No ano passado, chamou sua transformação em museu de “um grande erro”.

“Hagia Sophia é provavelmente o símbolo mais visível do passado otomano da Turquia, e Erdogan instrumentaliza a questão para estimular sua base e desafiar seus rivais em casa e no exterior”, diz Anthony Skinner, da consultoria Verisk Maplecroft.

Desde a chegada de Erdogan ao poder em 2003, as atividades relacionadas ao Islã se multiplicaram dentro da Hagia Sophia, com sessões de leitura do Alcorão e orações coletivas na praça em frente ao monumento.

“Estou muito emocionado. O fato de Hagia Sophia perder o status de museu e se tornar uma mesquita anima todos os muçulmanos”, disse à AFP Mucayit Celik, um morador de Istambul em frente ao monumento.

“É uma decisão que estou esperando há anos. É uma pena que não tenha acontecido antes. Estou muito feliz”, acrescentou Umut Cagri, outro morador de Istambul.

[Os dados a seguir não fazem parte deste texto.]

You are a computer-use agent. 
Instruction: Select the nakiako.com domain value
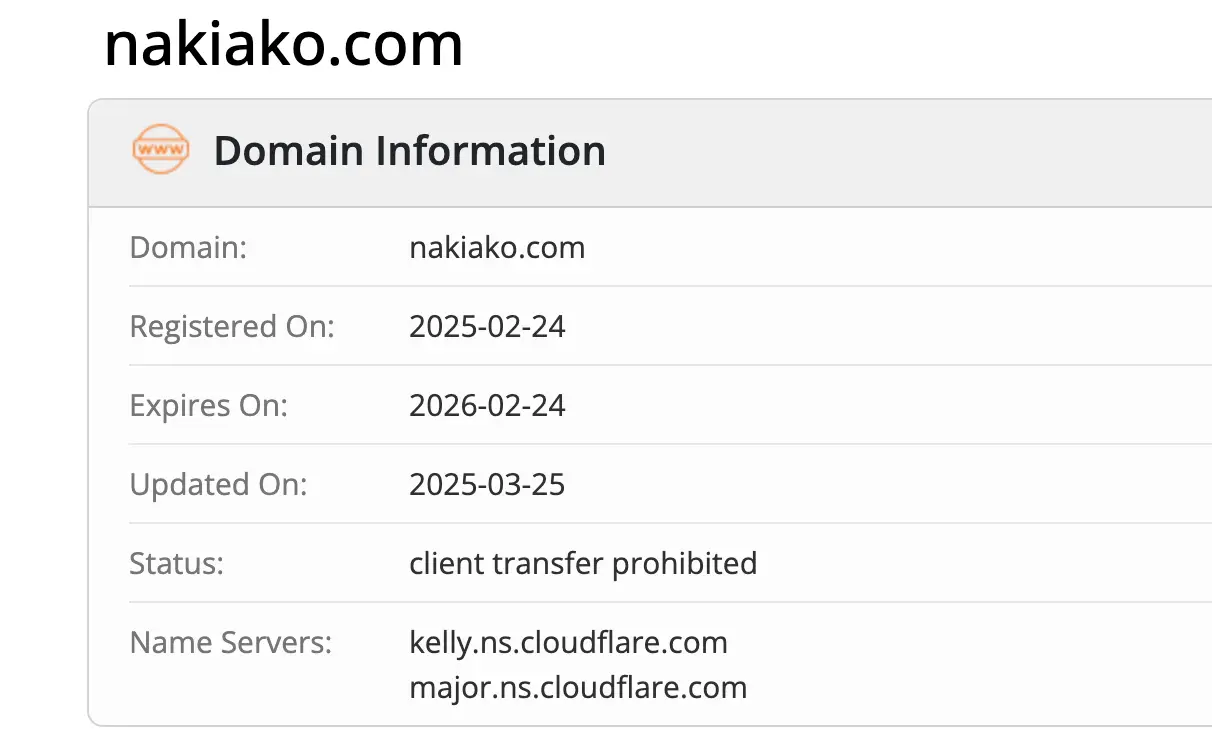tap(497, 247)
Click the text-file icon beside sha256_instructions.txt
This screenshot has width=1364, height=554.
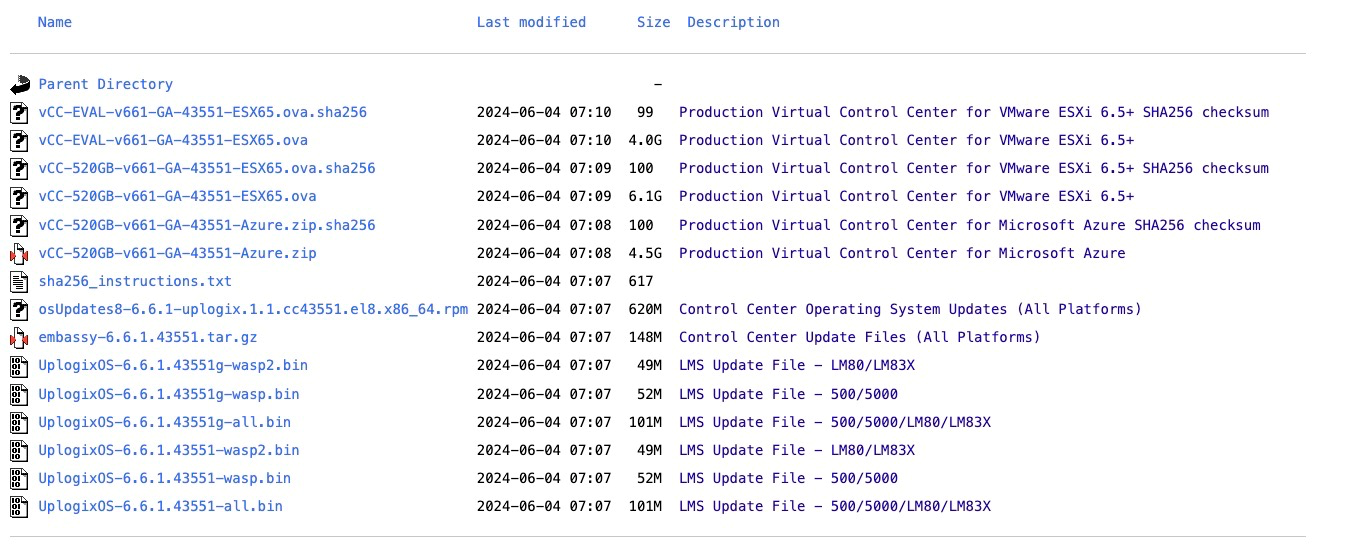pos(20,282)
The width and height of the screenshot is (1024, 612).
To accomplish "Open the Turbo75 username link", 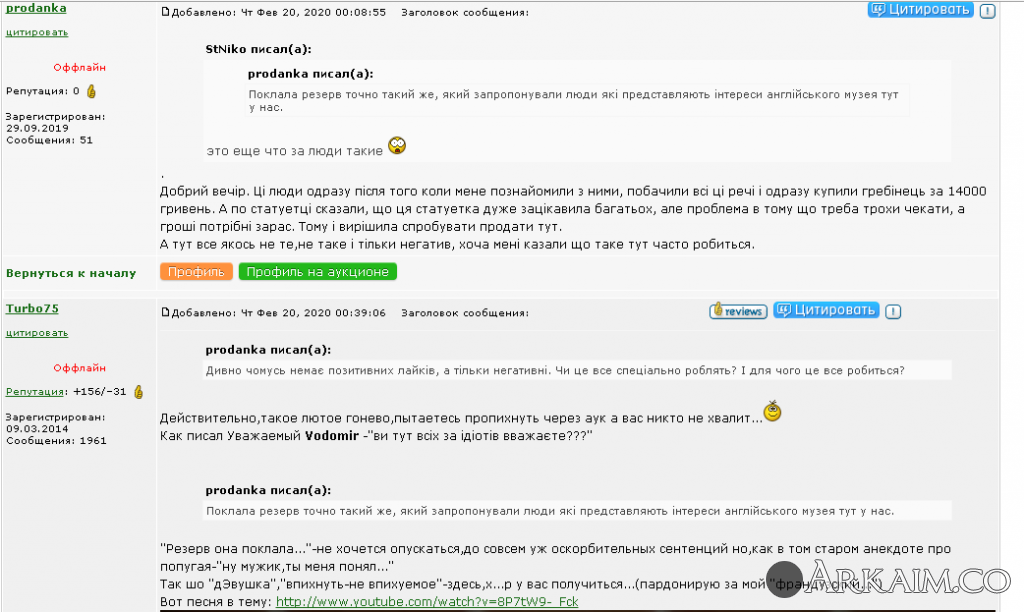I will [x=32, y=308].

Centenas de pessoas se reuniram em frente à antiga basílica, onde uma força policial reforçada foi acionada, agitando bandeiras turcas para comemorar a decisão do Conselho de Estado.

Mesmo que a reconversão de Hagia Sophia em mesquita não impeça turistas de todas as religiões de visitarem o local – muitos deles visitam a Mesquita Azul nas proximidades todos os dias -, modificar o status de um lugar tão emblemático na história do Cristianismo pode provocar tensões.

Neste contexto, a Igreja Ortodoxa russa lamentou que a “preocupação de milhões de cristãos” não tenha sido ouvida pelo tribunal turco.

Por meio de sua ministra da Cultura, Lina Mendoni, a Grécia descreveu a decisão do tribunal turco como “uma provocação ao mundo civilizado”.